Social media platforms do not reward accuracy. They reward engagement. And engagement, as anyone who has scrolled through their phone knows, is driven by outrage, fear, surprise and tribal identification. A measured, carefully sourced article about municipal budgeting will never compete with a viral lie about a stolen election.
This is not a flaw in the system. It is the system. Platforms are designed to maximize attention, and attention is sold to advertisers. The more emotionally charged the content, the more clicks. The more clicks, the more revenue. Truth is not part of the equation.
Understanding this, really understanding it, is itself a form of literacy. You cannot navigate the information environment if you do not grasp the economic forces shaping it.
Start Early, Start Simple
Wojcicki's proposed solution is disarmingly practical: begin media literacy education in elementary school, starting around third grade, with the simplest possible distinction between fact and opinion.
Her method uses product reviews. Look at a cookie package. The ingredients are facts. The claim that it tastes delicious is an opinion. Once children grasp that not every statement has the same status, they have the foundation for critical thinking.
From there, the skills build: checking sources, comparing coverage across outlets, noticing when language is designed to provoke rather than inform, recognizing the difference between news and entertainment dressed up as news.

● Work instruction
Answer these questions using the media literacy text above.
(a) What do social media platforms reward instead of accuracy?
(b) Around what grade does the proposed media literacy education begin?
(c) On a cookie package, what is the example of facts?

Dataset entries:
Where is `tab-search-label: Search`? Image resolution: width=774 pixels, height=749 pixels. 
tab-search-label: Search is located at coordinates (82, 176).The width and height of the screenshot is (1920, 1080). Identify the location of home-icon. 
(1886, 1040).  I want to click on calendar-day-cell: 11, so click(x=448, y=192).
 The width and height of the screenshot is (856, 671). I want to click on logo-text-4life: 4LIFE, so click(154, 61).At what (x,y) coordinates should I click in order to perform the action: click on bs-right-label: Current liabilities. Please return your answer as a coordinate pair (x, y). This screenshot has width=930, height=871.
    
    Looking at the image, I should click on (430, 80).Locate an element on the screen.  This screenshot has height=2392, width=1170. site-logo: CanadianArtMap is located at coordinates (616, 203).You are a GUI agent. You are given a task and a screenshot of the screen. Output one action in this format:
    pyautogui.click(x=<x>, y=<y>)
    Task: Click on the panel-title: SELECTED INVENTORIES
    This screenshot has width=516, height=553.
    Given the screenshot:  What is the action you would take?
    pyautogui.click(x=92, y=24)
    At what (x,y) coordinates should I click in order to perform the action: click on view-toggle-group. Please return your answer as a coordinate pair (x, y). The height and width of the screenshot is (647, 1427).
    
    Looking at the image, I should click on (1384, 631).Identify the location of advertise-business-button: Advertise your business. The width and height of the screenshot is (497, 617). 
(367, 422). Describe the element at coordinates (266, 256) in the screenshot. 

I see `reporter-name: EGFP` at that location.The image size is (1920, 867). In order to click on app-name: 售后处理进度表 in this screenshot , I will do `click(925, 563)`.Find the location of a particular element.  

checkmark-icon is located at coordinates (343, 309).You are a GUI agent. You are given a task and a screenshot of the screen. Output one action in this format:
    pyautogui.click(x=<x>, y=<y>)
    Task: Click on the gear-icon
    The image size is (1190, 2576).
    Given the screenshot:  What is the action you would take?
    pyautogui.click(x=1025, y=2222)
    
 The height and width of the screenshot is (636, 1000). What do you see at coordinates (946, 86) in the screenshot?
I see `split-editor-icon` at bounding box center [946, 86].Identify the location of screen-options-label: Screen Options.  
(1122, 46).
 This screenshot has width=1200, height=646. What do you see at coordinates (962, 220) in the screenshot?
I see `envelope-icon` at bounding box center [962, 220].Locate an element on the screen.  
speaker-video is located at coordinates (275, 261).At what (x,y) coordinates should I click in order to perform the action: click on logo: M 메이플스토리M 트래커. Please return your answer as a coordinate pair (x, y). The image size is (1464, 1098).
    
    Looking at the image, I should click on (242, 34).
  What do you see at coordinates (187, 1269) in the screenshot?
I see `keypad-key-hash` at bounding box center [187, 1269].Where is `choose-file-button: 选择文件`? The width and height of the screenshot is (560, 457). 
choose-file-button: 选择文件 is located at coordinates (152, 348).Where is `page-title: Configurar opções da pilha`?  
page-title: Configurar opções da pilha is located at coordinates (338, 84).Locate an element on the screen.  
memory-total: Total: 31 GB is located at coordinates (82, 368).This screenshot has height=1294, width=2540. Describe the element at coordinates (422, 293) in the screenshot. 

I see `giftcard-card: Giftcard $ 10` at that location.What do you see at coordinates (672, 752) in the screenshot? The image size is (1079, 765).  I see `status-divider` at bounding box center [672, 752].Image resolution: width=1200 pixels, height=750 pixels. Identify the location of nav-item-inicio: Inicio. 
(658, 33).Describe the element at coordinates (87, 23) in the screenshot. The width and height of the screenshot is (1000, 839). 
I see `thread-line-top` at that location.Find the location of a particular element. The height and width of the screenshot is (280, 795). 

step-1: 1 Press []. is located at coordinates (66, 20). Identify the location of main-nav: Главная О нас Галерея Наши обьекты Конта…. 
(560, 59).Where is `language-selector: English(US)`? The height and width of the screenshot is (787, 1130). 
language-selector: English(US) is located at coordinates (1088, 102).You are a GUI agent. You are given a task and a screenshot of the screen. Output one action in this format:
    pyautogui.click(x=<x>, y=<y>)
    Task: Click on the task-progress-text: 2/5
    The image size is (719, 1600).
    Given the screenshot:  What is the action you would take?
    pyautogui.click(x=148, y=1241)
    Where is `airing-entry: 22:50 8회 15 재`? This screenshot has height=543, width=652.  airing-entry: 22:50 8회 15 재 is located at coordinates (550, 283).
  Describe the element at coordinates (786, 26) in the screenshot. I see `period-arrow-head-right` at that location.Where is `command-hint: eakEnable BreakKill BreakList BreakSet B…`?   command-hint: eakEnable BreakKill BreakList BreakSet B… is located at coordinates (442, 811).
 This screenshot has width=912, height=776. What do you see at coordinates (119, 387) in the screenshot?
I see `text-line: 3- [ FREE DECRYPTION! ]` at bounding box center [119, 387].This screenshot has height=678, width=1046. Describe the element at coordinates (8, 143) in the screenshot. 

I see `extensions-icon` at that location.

● Answer below
(a) Engagement.
(b) Around third grade.
(c) The ingredients.